__WORK INSTRUCTIONS__. Begin with the first line of the material and write out each line exactly, ending with the line that contains "Task: Click the make column divider line". Pictures are not part of the copy.

__SOURCE RECORDS__.
Segment Open
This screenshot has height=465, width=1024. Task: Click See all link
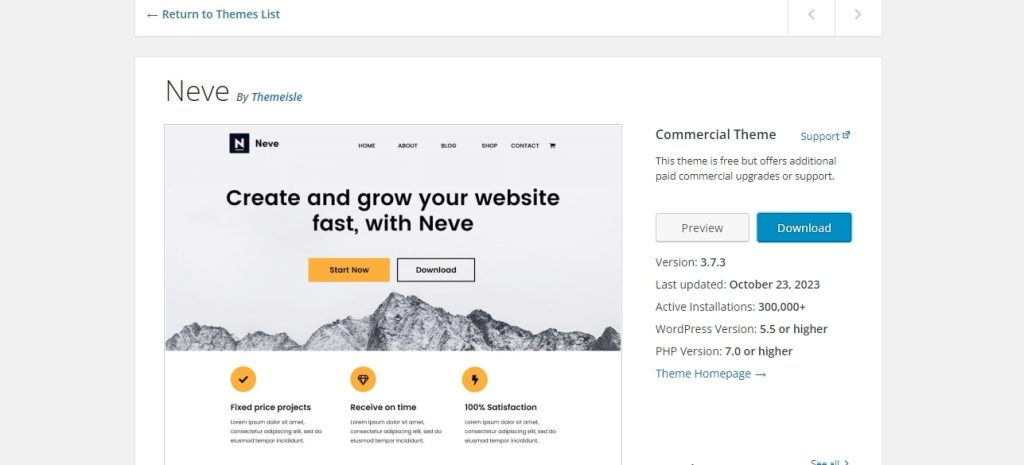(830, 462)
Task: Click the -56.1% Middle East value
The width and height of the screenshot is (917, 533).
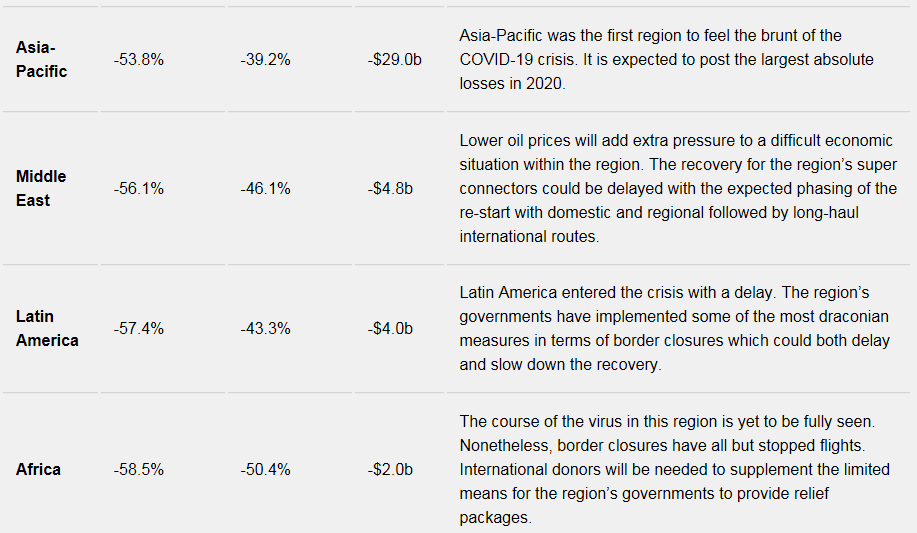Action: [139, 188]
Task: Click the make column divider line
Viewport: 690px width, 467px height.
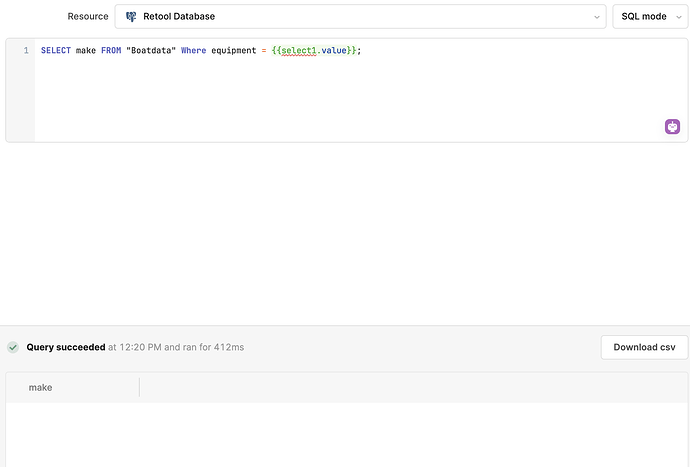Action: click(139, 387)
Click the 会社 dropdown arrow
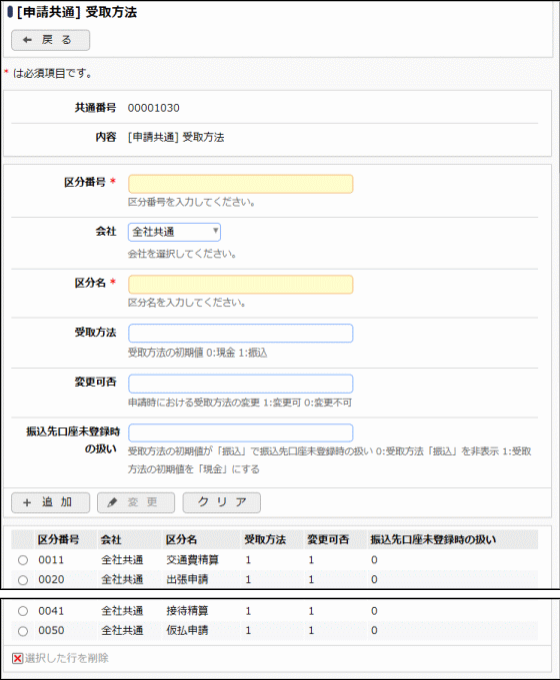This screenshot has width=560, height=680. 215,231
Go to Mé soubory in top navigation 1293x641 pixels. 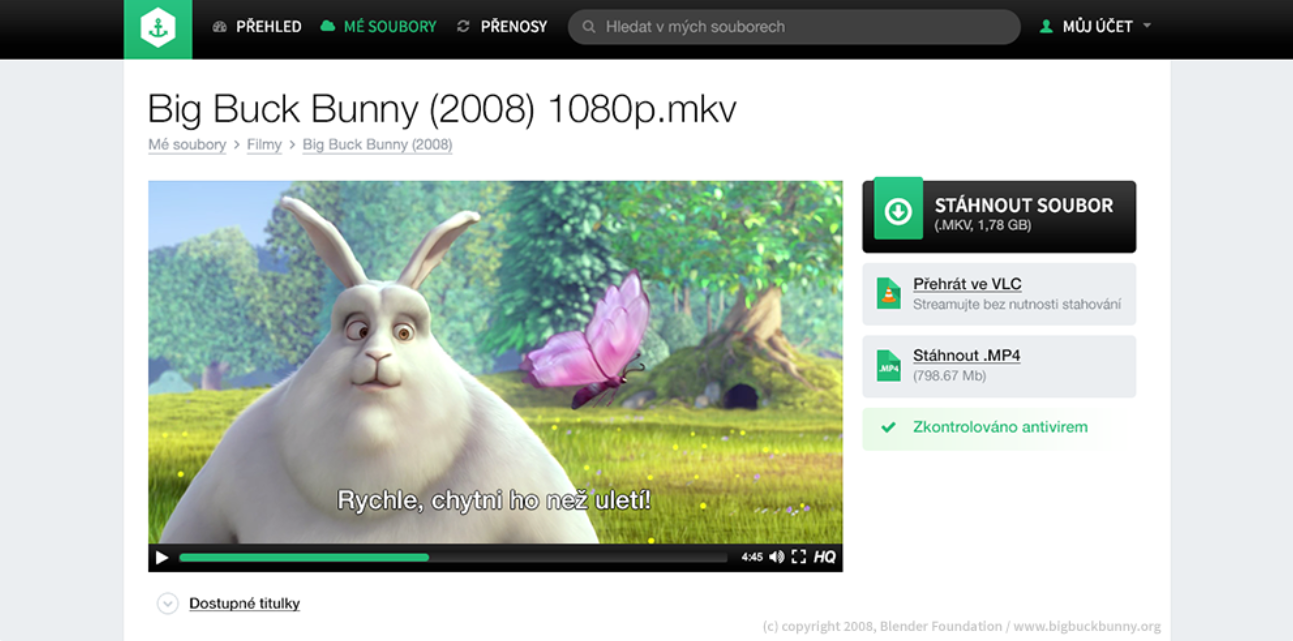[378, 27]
Segment Closed
__WRITTEN ANSWER__.
This screenshot has height=465, width=1024. Task: Click See all link
(830, 462)
Task: Click the -56.1% Middle East value
The width and height of the screenshot is (917, 533).
Action: [139, 188]
Task: Click the make column divider line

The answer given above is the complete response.